東海支部の活動について

新聞掲載記事

更新:2007/02/14

日本弁理士会東海支部 開設10周年記念事業開催

 去る1月31日(水)、ヒルトン名古屋にて日本弁理士会東海支部開設10周年記念事業が開催されました。この事業は、日本弁理士会東海支部の開設10周年を記念して行われた事業で、一般の方を対象とした知的財産セミナー2007、日本弁理士会東海支部会員を対象とした記念式典、祝賀会が執り行われました。

知的財産セミナー2007
 日本弁理士会東海支部では、支部開設以来、支部設立を記念して毎年、記念セミナーを開催してきました。

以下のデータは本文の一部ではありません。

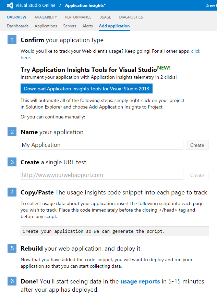Click the script code snippet box

coord(114,231)
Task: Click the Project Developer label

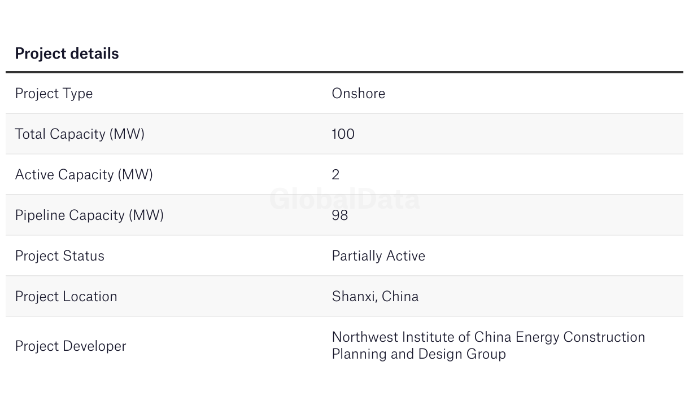Action: (x=71, y=346)
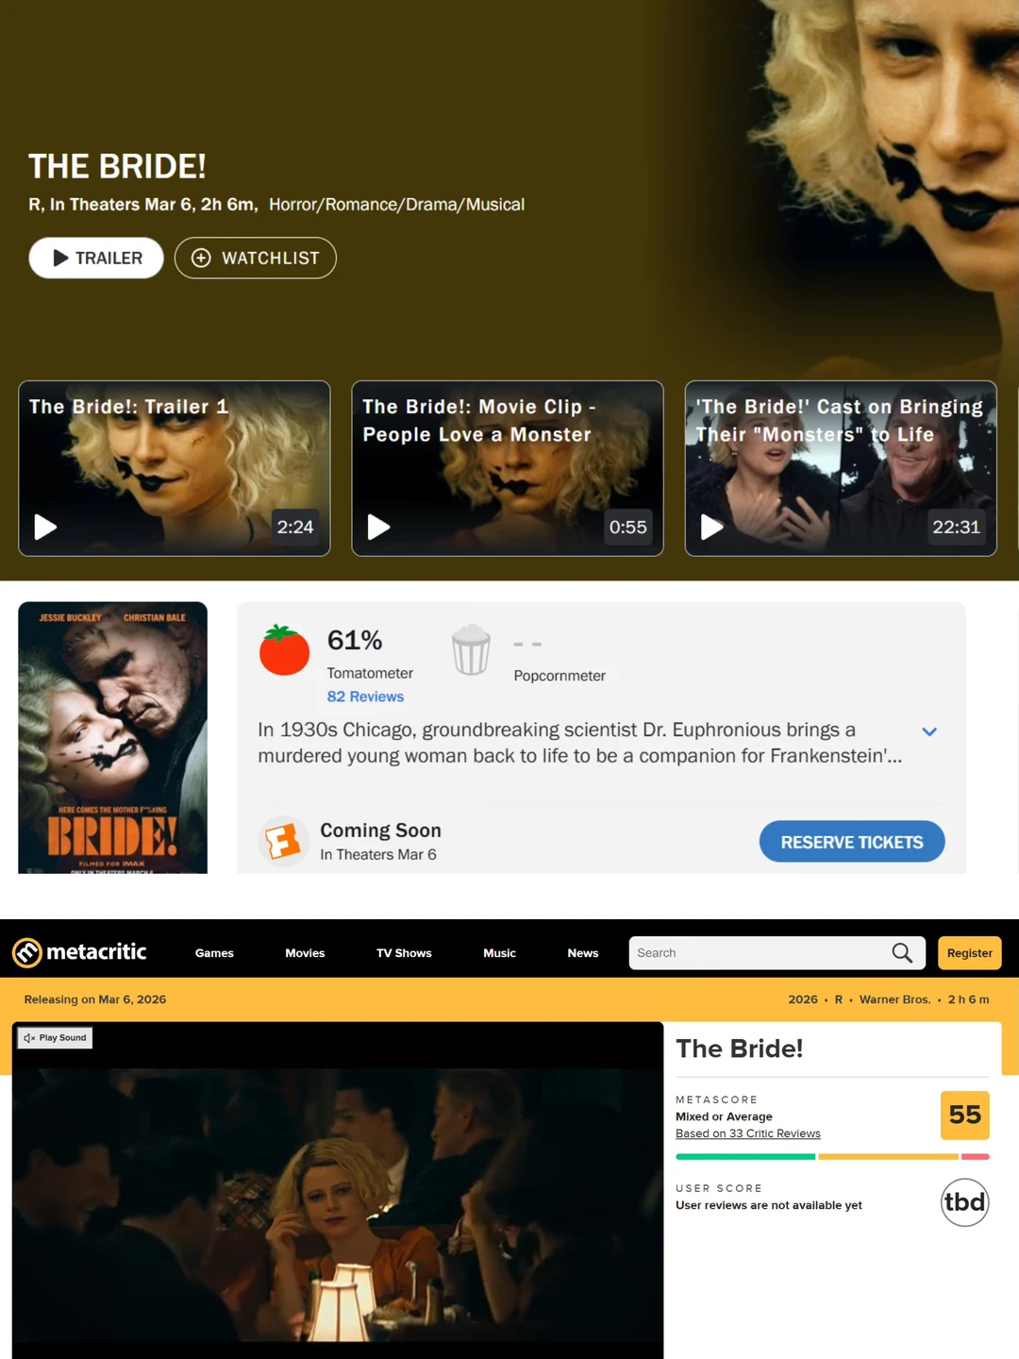Open Based on 33 Critic Reviews link
Viewport: 1019px width, 1359px height.
tap(748, 1133)
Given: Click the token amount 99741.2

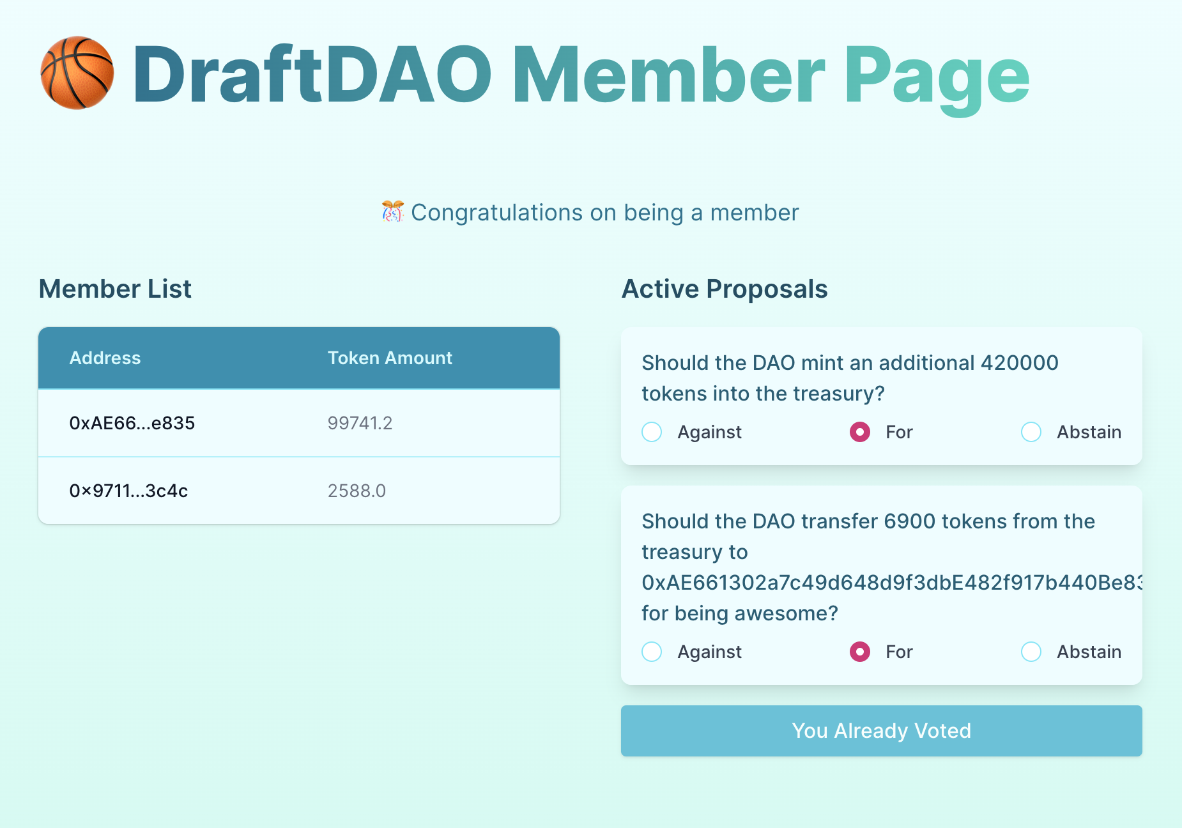Looking at the screenshot, I should click(360, 423).
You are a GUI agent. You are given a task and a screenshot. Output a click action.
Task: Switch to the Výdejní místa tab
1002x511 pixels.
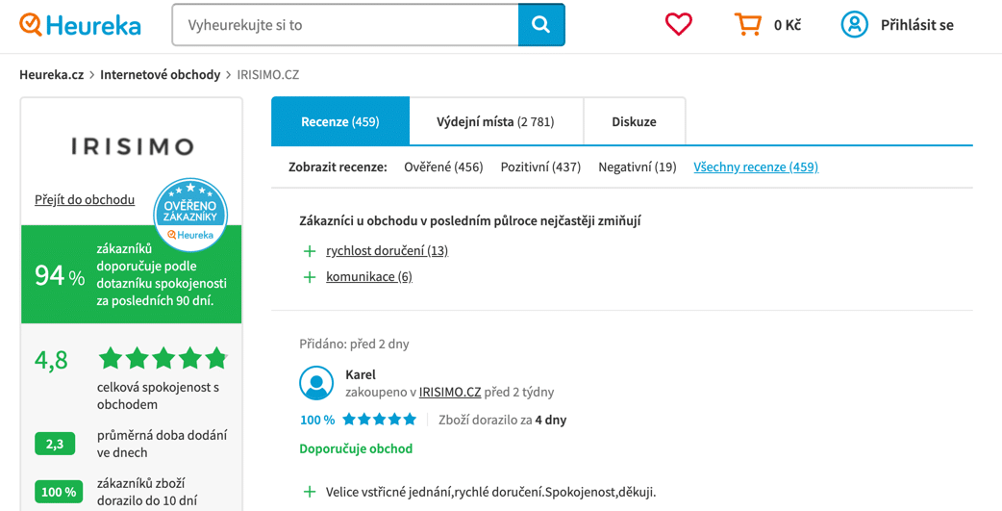[496, 121]
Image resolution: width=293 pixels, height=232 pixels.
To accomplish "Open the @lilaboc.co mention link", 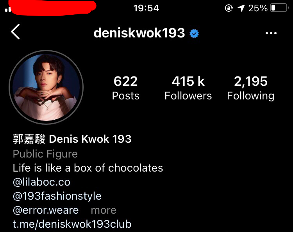I will click(x=41, y=182).
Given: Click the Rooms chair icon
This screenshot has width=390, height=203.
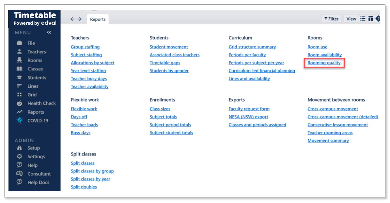Looking at the screenshot, I should point(20,60).
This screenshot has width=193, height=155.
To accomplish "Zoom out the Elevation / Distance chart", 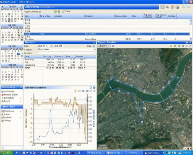I will click(x=94, y=91).
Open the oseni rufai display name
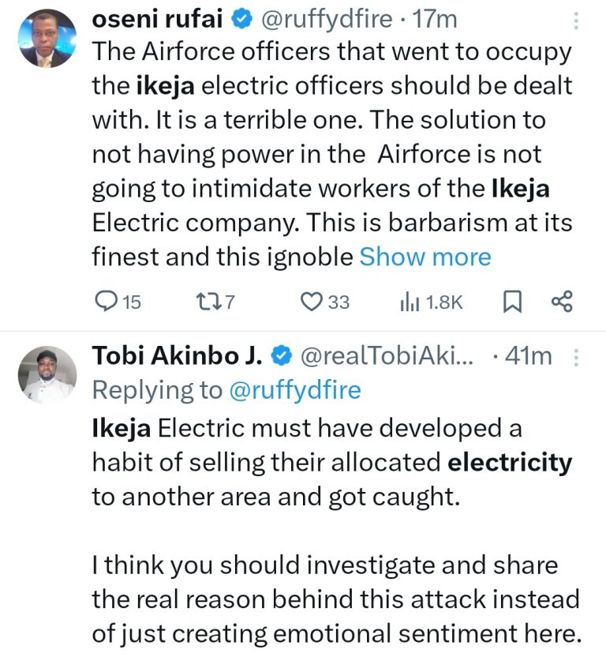 157,17
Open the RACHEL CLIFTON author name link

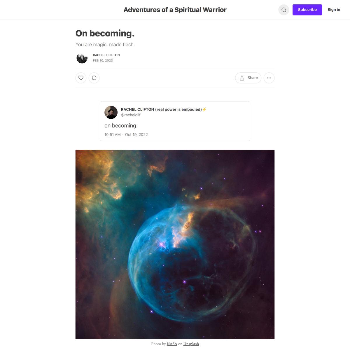pyautogui.click(x=106, y=55)
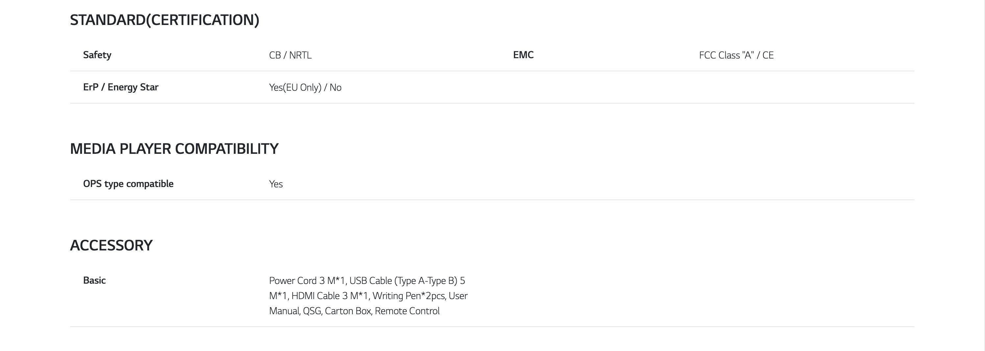
Task: Select the Yes(EU Only) / No value
Action: coord(305,88)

今年は、「国際化時代における知的財産の活用」をテーマに掲げ、基調講演、パネルディスカッションが行われました。
 基調講演では、トヨタ自動車株式会社の江崎氏、ブラザー工業株式会社の大門氏によって、それぞれ「トヨタの知的財産戦略について」、「ブラザー工業のグローバル化と知財戦略」の演題の下、各社の知財戦略について講演を行って頂きました。
 いずれの基調講演においても、各社のこれまでの企業史並びに将来の企業活動に知財活動を重ねてお話し頂き、ともすれば難解で、専門的な内容となりやすい企業における知財活動を、知財の専門家ではない一般の方にも十分に理解して頂き、また興味を持ってお聞き頂ける基調講演となりました。


江崎氏(左) 大門氏(右)


 また、今年は、前出の江崎氏、大門氏に加えて、中部経済産業局の佐々木氏をパネリストに迎え、当支部会員である飯田昭夫氏のコーディネートにより、「世界戦略における中小企業等の知財の活用」のテーマの下、パネルディスカッションが執り行われました。パネルディスカッションの前半では、中部経済産業局により実行されている中小企業に対する知財活用の支援について佐々木氏から講演頂きました。パネルディスカッションの後半では、江崎氏、大門氏によって企業における共同開発に対応について講演頂きました。質疑応答の時間を余り取れないほど、盛りだくさんの内容が盛り込まれたパネルディスカッションとなりました。

パネル


 知的財産セミナーは、毎年、好評を博しているセミナーで、今年は一般の方の申し込みも700名を超えました。当日はヒルトンホテルの大宴会場を借り切っての対応となり、10周年を記念する迫力あるセミナーとなりました。
 このように、知的財産セミナーへの参加者は、年々、増加する傾向にあります。惜しくも、本年度、当支部の知的財産記念セミナーに参加できなかった方は、是非、来年の知的財産セミナーにご参加下さい。知的財産セミナーは毎年、1月下旬の開設記念日前後の平日に行われています。本年の12月頃に日本弁理士会東海支部のホームページをチェックして頂ければ、テーマ、申し込み方法等が掲載されていると思います。

記念式典、祝賀会
 これらの行事は、読者の皆さんには直接、関係しない事業となりますが、日本弁理士会東海支部を知って頂くために、以下に簡単にご紹介させて頂きます。
 日本弁理士会東海支部は、本年、1月31日に支部開設10周年を迎えました。そこで、従来の知的財産セミナーに加えて、支部開設10周年を記念する記念式典が執り行われました。支部開設からこれまでの支部活動の変遷については前回の本欄においてご説明させて頂いております。
 200名を超える出席者の中、開会の辞に引き続き、後藤支部長による日本弁理士会東海支部の活動概要を内容とする挨拶、谷日本弁理士会会長の挨拶が行われました。
 記念式典には、中嶋特許庁長官もご来席され、「産業財産権を巡る我が国の現状と課題」の演題の下、講演して頂きました。我が国を取り巻く国内外の知財環境について、他国との交渉に携わっていらっしゃる立場からお話し頂き、非常に興味深い講演となりました。

中嶋特許庁長官


 中嶋特許庁長官の講演の後、支部設立、並びに、これまで10年間の間、日本弁理士会東海支部の活動にご協力頂いた方々の功労を労うために表彰が行われました。表彰対象者はは108名に上り、歴代支部長に対しては特別功労賞が、その他の功労者に対しては功労賞が、また日本弁理士会東海支部の活動に積極的に参加頂いた女性弁理士の方には特別賞が贈られました。過去10年間、日本弁理士会東海支部の活動を支えるという思いの下、活動して下さった会員の方に対する表彰は感慨深いものがありました。

表彰


 その後、祝賀会が行われ、来賓の方から祝辞を頂いた後、能楽協会名古屋支部の方々によって能楽「三番叟」が披露されました。間近で演じて頂いた「三番叟」はとても迫力があり、参加者の皆さんも楽しまれたと思います。その後、乾杯が行われ、祝賀会も大盛況の内に終わりました。